Selling the Future at the MIT Media Lab


Selling the Future at the MIT Media Lab

How and why has the laboratory persisted as a site of invention and systemization of knowledge throughout the last century? This question was the focus of “The Persistence of the Lab,” a panel discussion that took place during transmediale/conversationpiece with Jussi Parikka, Ryan Bishop, John Beck, and Lori Emerson. For her presentation Emerson, who is founding director of the Media Archaeology Lab in Colorado, spoke about the history, future, and the history of the future itself at MIT’s famous media lab. The following is the text of this talk, which will also eventually find its way into THE LAB BOOK.

The 1970 experiment SEEK by the Architecture Machine Group. Photo from the catalog of the exhibition SOFTWARE at the New York Jewish Museum.

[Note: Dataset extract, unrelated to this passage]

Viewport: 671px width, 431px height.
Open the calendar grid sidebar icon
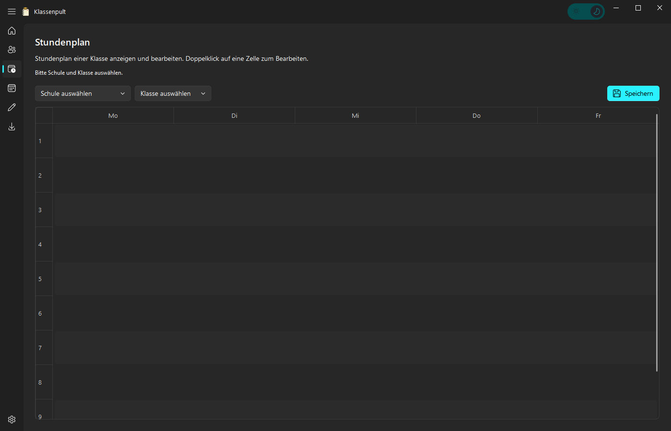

What follows are some of my initial findings as I’ve been researching the past and present of the MIT Media Lab, a lab founded in 1985 by former MIT President Jerome Wiesner and Nicholas Negroponte of OLPC fame, which was then directed by Negroponte for the first twenty years of its existence. The MIT Media Lab has become synonymous with “inventing the future,” partly because of a dogged thirty-year marketing campaign whose success we can measure by the fact that almost any discussion of “the future” of technology is a discussion about some project at the Media Lab.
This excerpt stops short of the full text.